▶ SUPPLIED MATERIAL
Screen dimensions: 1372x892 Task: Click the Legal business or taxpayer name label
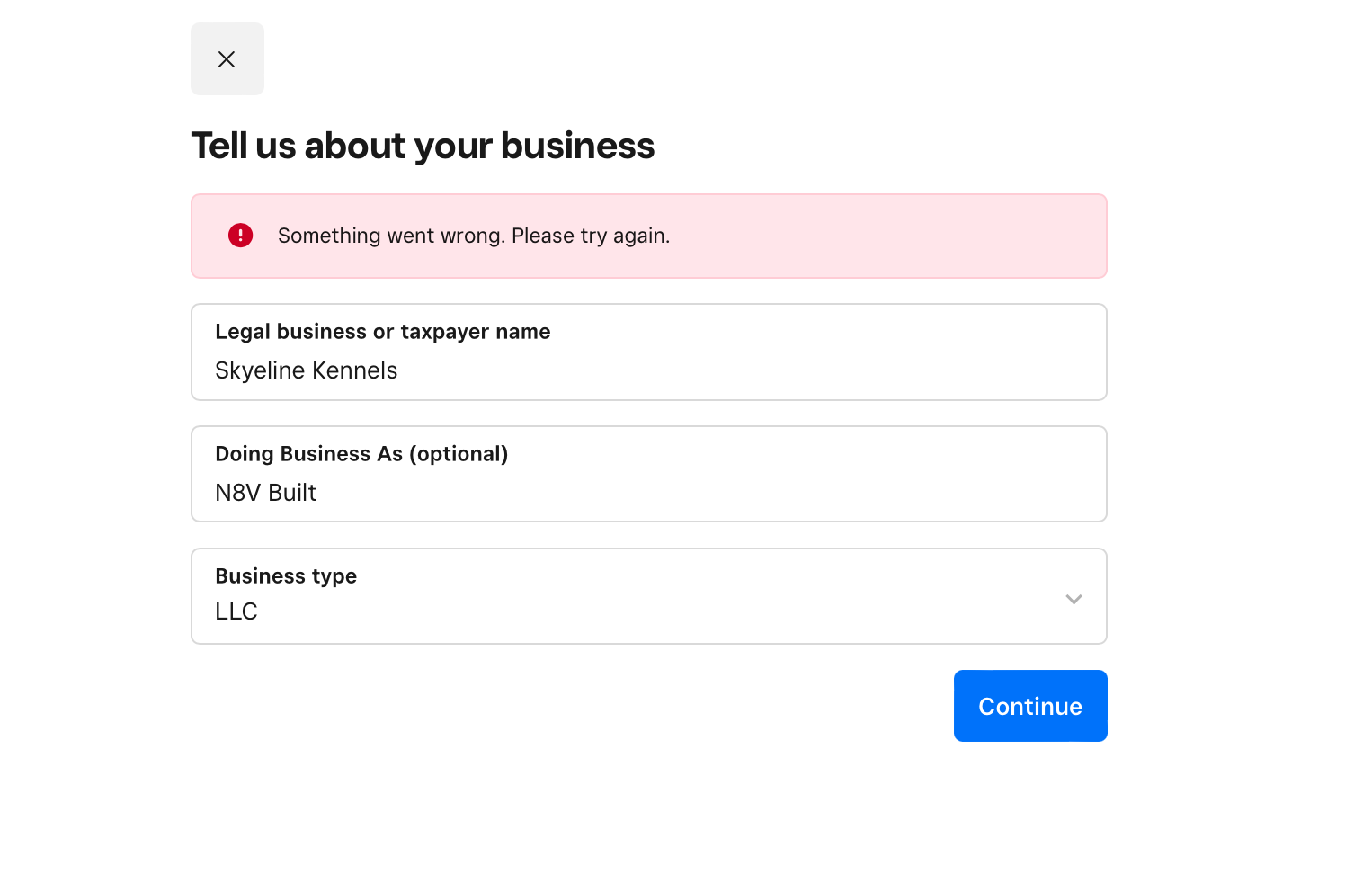pyautogui.click(x=382, y=331)
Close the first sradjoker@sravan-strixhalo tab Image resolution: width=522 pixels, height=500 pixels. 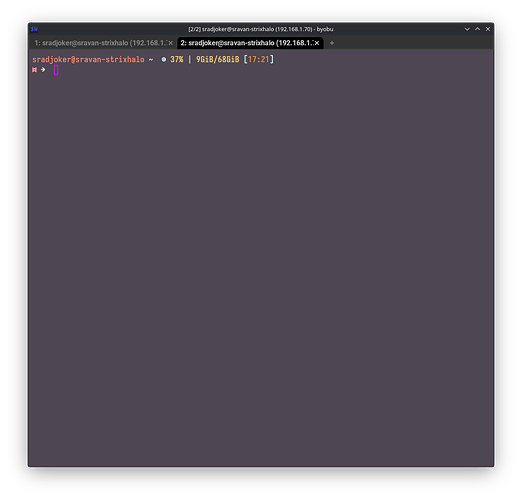point(170,43)
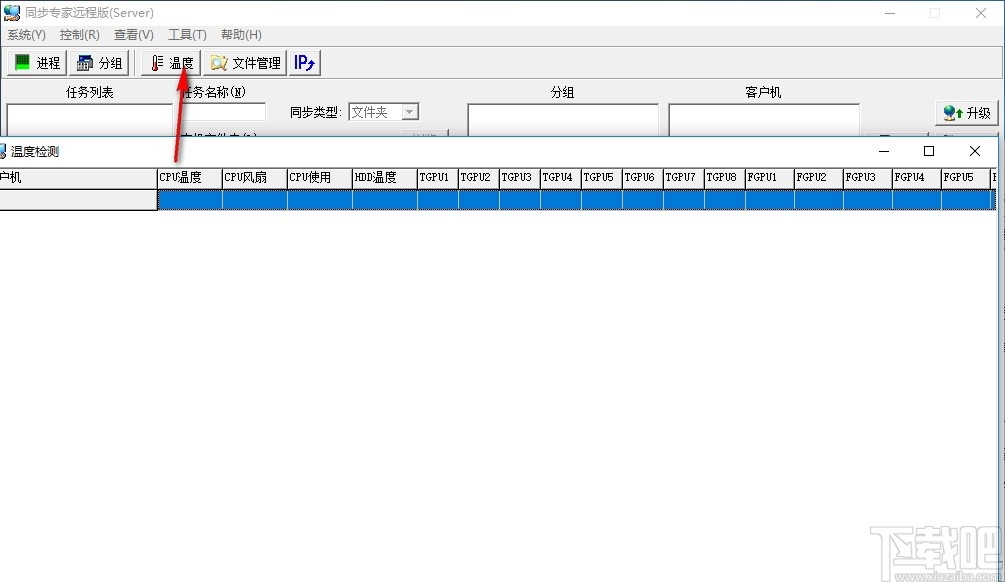
Task: Click the 系统(Y) menu
Action: point(27,34)
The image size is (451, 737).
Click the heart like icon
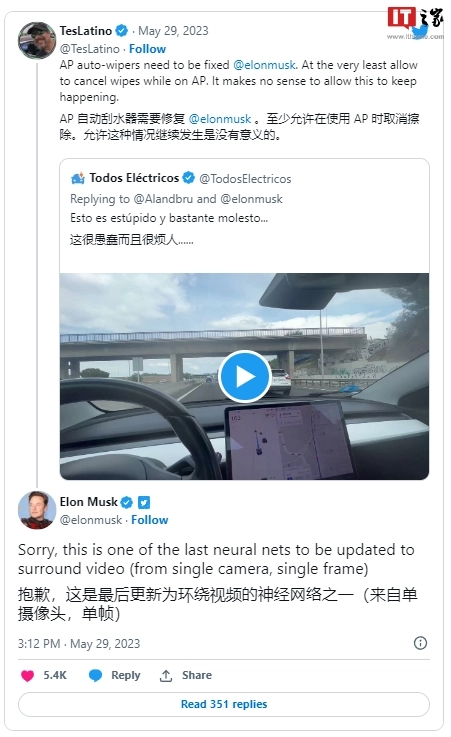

▶ TASK STATEMENT
Nothing should appear in the answer except the lines from the one containing "The image size is (451, 737)." through the last line of the listing, given again exactly and with no pictures.

▶ OUTPUT FOR THIS TASK
The image size is (451, 737).
Click the heart like icon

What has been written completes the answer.